In 1908, Iron Mountain resident John T. Jones built this experimental blast furnace to test the Step Furnace Process he developed to extract iron from low-grade ore. Jones named it the "Ardis Furnace" after his daughter. The furnace was intended to produce a "more nearly pure pig iron from the ore than is obtainable by the usual smelting process as practiced" with less fuel usage, and was described in Jones's 1908 patent, number 890,234, "Method for treating iron ore."

The Ardis Furnace was initially a huge success, and Jones turned down multiple million-dollar offers for his patent. Additional furnaces were built in Marquette, Michigan, and Republic, Michigan, with the belief that the on-site refining of ore would save tremendously in shipping costs.

However, after some time, problems began to surface. The firebrick lining the iron tube was unable to withstand the heat of the reaction. Jones brought in consulting engineers, and some improvements were made, but the fundamental heat problem remained unsolved. Jones poured more money into the project, but within two years had exhausted his personal fortune, losing everything, including his house. The furnace was dismantled and sold for scrap, and the project abandoned. Jones moved on to other mining projects as a consultant. Although the Ardis Furnace was unsuccessful, elements of the technology were incorporated into later operations which successfully extracted iron from low-grade ore.

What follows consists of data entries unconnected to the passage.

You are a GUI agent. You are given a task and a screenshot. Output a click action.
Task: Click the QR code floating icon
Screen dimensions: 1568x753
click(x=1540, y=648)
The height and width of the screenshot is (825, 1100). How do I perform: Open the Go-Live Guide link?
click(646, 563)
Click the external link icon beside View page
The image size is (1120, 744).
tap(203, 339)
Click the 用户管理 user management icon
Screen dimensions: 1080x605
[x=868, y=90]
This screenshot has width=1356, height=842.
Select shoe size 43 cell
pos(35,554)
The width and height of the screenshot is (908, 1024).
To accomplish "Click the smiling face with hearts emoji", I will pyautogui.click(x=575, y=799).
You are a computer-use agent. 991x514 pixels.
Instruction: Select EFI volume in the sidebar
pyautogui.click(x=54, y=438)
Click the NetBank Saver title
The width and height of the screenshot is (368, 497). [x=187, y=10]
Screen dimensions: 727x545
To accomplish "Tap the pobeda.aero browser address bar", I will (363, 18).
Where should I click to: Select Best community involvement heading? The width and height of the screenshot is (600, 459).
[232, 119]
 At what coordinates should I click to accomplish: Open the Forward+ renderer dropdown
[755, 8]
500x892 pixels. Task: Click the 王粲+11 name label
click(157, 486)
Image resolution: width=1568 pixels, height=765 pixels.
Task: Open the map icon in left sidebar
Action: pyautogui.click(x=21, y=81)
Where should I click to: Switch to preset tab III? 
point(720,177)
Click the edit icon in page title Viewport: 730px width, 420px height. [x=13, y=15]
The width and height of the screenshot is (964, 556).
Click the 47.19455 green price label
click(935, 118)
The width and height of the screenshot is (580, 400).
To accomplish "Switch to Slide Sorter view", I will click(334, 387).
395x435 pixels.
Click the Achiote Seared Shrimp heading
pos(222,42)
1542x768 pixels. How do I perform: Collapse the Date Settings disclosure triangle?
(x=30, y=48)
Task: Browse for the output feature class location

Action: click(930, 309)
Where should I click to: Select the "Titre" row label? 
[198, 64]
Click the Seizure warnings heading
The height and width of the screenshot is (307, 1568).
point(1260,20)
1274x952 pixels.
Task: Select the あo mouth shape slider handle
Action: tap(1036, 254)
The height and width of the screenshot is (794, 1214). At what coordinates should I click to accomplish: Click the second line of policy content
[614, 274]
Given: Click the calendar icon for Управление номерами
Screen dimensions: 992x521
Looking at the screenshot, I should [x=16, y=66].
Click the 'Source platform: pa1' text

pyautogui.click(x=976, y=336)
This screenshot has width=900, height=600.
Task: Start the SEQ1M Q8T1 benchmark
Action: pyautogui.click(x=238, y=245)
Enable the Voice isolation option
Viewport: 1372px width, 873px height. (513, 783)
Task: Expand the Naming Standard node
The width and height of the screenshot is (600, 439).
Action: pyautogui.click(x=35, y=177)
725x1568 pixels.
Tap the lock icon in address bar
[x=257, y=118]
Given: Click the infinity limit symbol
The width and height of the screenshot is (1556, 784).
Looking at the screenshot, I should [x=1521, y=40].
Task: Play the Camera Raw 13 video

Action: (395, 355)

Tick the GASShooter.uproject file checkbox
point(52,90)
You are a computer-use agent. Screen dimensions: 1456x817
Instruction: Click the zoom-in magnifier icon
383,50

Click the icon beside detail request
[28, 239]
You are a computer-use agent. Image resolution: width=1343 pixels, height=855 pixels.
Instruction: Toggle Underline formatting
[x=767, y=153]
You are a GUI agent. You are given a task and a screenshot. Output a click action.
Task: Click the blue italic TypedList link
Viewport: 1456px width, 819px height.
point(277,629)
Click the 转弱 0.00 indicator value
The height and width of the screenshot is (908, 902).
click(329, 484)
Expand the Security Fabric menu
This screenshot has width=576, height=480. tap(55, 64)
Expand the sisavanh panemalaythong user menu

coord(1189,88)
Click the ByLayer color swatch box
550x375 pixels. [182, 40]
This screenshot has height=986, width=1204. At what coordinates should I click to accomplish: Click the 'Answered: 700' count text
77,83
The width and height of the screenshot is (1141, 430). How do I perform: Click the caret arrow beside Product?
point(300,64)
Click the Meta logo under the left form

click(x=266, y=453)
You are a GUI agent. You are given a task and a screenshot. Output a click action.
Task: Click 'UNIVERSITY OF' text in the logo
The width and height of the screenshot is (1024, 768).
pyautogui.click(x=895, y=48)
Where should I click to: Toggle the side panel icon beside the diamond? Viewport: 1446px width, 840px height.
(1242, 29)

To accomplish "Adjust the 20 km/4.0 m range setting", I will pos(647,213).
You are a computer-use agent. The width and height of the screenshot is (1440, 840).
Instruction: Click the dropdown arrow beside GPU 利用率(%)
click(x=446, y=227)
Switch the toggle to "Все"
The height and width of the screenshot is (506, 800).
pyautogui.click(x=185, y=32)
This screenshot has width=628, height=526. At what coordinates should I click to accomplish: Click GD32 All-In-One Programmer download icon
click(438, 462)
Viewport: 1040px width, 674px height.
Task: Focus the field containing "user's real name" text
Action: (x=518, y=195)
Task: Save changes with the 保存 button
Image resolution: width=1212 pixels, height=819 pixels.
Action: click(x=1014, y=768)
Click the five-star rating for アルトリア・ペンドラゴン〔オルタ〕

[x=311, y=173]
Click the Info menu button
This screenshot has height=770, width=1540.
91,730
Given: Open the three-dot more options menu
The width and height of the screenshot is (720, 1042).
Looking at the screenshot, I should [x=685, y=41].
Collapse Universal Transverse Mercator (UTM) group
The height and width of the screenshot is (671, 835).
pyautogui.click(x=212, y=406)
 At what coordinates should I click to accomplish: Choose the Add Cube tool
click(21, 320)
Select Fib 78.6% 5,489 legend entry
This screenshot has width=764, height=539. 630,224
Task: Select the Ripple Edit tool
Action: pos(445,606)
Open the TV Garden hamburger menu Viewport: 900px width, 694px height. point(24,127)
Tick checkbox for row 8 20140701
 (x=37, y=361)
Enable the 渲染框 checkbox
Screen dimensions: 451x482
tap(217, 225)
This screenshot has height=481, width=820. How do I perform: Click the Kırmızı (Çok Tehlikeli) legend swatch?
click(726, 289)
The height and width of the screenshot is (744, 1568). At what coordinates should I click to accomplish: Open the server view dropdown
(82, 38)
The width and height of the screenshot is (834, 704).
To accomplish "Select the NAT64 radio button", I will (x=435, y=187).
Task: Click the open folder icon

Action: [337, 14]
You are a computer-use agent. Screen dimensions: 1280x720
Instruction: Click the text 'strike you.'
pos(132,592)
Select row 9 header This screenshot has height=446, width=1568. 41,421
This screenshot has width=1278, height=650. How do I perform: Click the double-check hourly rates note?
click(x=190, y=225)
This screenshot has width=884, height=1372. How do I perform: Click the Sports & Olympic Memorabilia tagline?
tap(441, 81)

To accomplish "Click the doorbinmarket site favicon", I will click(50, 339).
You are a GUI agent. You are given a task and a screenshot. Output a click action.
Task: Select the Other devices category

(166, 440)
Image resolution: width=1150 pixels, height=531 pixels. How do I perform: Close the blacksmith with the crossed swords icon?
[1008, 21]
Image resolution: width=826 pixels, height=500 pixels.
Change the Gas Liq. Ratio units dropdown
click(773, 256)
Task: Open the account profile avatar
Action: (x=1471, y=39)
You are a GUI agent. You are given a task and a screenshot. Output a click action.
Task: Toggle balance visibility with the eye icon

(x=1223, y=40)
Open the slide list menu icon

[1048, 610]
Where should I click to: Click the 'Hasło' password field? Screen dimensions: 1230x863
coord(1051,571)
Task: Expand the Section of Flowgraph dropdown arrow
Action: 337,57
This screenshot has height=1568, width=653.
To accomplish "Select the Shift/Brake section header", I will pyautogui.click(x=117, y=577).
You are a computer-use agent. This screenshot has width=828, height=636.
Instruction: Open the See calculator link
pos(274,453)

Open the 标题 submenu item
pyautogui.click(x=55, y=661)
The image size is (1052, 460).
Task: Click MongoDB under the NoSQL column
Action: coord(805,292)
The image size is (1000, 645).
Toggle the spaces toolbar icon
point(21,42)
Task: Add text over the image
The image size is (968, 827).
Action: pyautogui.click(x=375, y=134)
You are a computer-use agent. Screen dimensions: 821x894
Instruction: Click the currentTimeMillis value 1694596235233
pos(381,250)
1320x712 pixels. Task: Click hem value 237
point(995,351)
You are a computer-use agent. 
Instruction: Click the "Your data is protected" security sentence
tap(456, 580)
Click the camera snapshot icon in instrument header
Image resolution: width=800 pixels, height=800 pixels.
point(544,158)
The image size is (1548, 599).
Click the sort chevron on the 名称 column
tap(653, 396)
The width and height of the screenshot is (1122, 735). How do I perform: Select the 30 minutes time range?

In the early 1970s, plans were made to demolish the remains of the Ardis Furnace. However, the local Menominee Range Historical Foundation petitioned to save the structure, and the Hanna Mining Company bought it and presented it to the Foundation. The Ardis Furnace was placed on the National Register of Historic Places in 1972.

==John T. Jones==
John Tyler Jones was born on September 14, 1847, in Pittsburgh, Pennsylvania, the son of Welsh Immigrant Thomas J. Jones and his wife Margaret Williams. At the age of 13, Jones began working with his father, and was soon a skilled mechanic and engine operator. In 1870, he moved to Sharon, Pennsylvania, and set up the Keel Ridge Furnace, and ran the operation for the next ten years. Through this time, iron was becoming increasingly scarce and the quality of the ore lower. Jones experimented with several techniques, teaching himself chemistry along the way.

In 1870, Jones married Rachel Ann Milligan of Pittsburgh; the couple had nine children: Albert Graham, Elmer Williams, Carie Belle, Rachel Ann, Ruth, Arthur John, Harry, Margaret, and Leah Ardis.

In 1881, Jones moved to Michigan's Upper Peninsula and assumed management of mines there for the Kimberly Company. In 1883, he moved to Iron Mountain. He later started the Hamilton mine, prospected in South America, and worked in other mines around the country. His various endeavors made Jones wealthy. He built an impressive home on a 140-acre estate on the shore of Iron Mountain's Lake Antoine, "furnished with all modern improvements and conveniences." Perhaps the most interesting aspect of the home was the large attached greenhouse, constructed from the Ferris wheel made for the 1893 Chicago Columbian Exposition.

After losing his fortune in the Ardis Furnace experiment, Jones moved in with his son and worked as a mining consultant. Jones died in 1928 while visiting his sister in Pennsylvania.